▶ [Aufgabendetails]: Welche Verletzung trug Patrick Mohr laut dem Spielbericht unten tatsächlich davon? Bitte kurz antworten.

━━━ Dokumenttext

Pinneberg
Holm

Ellenbogenschlag ohne schlimme Folgen für Roland-Spieler Mohr

Vier Stunden nach dem Abpfiff kam dann doch noch eine gute Nachricht für die Bezirksliga-Fußballer des FC Roland Wedel aus dem Krankenhaus:

Holm . Bei der 2:3 (0:0)-Niederlage im Nachholtreffen auswärts gegen den TSV Holm hat sich Defensivspieler Patrick Mohr nicht erneut eine schwere Gesichtsverletzung, sondern „nur“ eine Prellung eingehandelt.

Abstieg kaum mehr vermeidbar, aber die Wedeler wollen wiederkommen

Ursprünglich hatte Trainer Dirk Kahl einen Jochbeinbruch befürchtet. Es wäre Mohrs zweiter innerhalb von acht Wochen gewesen. „Wenn das so ist, mache ich Schluss mit Fußball“, hatte der verletzte Spieler spontan angekündigt, bevor er sich in ärztliche Obhut begab. In Wedel gilt er allerdings als kaum ersetzbar. „Patrick ist ein wichtiger Baustein, wenn wir nächste Saison die Rückkehr in die Bezirksliga in Angriff nehmen wollen“, sagt Dirk Kahl. Mohr erlitt die Verletzung bei einem Ellenbogenschlag von TSV-Abwehrchef Hannes Fehr.

„Der Schiedsrichter bewertete die Szene noch nicht einmal als Regelwidrigkeit“, wunderte sich der Gästecoach hinterher. Das 1:0 von Flemming Matthiessen resultierte aus seiner Sicht aus einem unberechtigten Foulelfmeter (51.). Fabian Tiede (2:1/65.) und Fehr (3:1/77.) verurteilten die Wedeler mit weiteren Treffern mit an Sicherheit grenzender Wahrscheinlichkeit zum Abstieg.

Für den FC Roland waren Josip Dilber (56.) und Marco Meins (87.) erfolgreich. „Hannes Fehr ist nicht unfair. Es hatte schon seinen Grund, warum der Schiedsrichter diese Aktion nicht ahndete“, betonte TSV-Trainer Bernd Bressem.

━━━━━━
━━━ Quellmaterial

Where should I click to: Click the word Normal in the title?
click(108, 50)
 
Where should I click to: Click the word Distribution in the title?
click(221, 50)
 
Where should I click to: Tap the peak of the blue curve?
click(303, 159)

━━━━━━
━━━ Quellmaterial

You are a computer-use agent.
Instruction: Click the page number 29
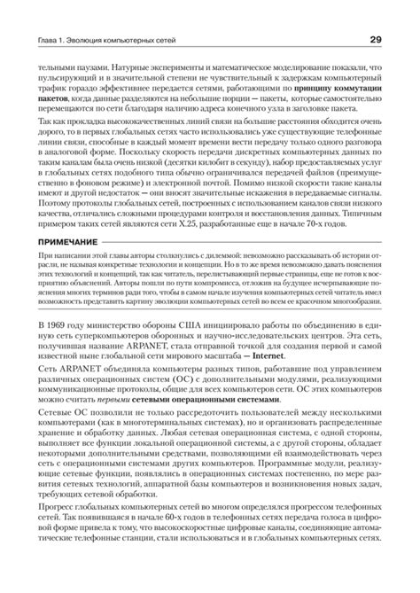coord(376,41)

━━━━━━

▶ [Erwartete Antwort]: Eine Prellung.